Your assignment: Start at the first line of the material below and retype each line through the one containing "Task: Open the X (Twitter) profile icon", exactly.

Listed records:

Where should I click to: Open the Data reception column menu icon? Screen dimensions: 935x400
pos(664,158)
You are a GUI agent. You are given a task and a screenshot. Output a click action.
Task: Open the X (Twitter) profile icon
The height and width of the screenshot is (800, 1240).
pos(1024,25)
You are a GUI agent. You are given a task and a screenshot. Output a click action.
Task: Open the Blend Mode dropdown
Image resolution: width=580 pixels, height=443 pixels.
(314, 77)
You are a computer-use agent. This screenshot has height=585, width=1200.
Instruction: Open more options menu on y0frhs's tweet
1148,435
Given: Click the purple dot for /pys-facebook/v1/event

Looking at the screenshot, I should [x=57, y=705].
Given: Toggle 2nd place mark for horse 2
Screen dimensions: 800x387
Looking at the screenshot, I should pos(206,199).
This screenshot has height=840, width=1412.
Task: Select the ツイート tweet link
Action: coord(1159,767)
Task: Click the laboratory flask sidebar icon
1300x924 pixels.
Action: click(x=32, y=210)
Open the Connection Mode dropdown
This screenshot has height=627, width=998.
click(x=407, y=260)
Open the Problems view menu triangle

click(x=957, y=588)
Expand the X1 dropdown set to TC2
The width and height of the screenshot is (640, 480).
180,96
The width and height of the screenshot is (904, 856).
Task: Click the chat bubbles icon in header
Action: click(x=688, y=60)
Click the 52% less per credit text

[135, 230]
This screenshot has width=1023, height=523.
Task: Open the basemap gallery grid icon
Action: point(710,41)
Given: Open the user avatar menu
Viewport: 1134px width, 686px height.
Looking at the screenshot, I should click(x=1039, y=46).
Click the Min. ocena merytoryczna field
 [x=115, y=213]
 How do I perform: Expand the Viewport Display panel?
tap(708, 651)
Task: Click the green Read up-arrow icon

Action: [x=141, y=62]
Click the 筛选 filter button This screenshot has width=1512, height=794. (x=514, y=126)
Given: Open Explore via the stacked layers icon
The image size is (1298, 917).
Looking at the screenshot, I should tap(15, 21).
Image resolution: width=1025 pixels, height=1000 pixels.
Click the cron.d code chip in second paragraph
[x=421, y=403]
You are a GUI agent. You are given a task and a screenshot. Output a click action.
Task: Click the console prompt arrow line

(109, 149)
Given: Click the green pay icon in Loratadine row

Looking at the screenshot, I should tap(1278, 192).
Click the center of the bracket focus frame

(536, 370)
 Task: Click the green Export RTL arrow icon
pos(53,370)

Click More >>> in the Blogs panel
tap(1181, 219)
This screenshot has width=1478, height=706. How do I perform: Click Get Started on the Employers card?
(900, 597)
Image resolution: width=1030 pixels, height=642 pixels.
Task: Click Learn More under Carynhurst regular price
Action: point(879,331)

Task result:
Where should I click to: Open the Data reception column menu icon? Screen dimensions: 935x400
pos(664,158)
You are a GUI agent. You are given a task and a screenshot. Output a click action.
Task: Open the X (Twitter) profile icon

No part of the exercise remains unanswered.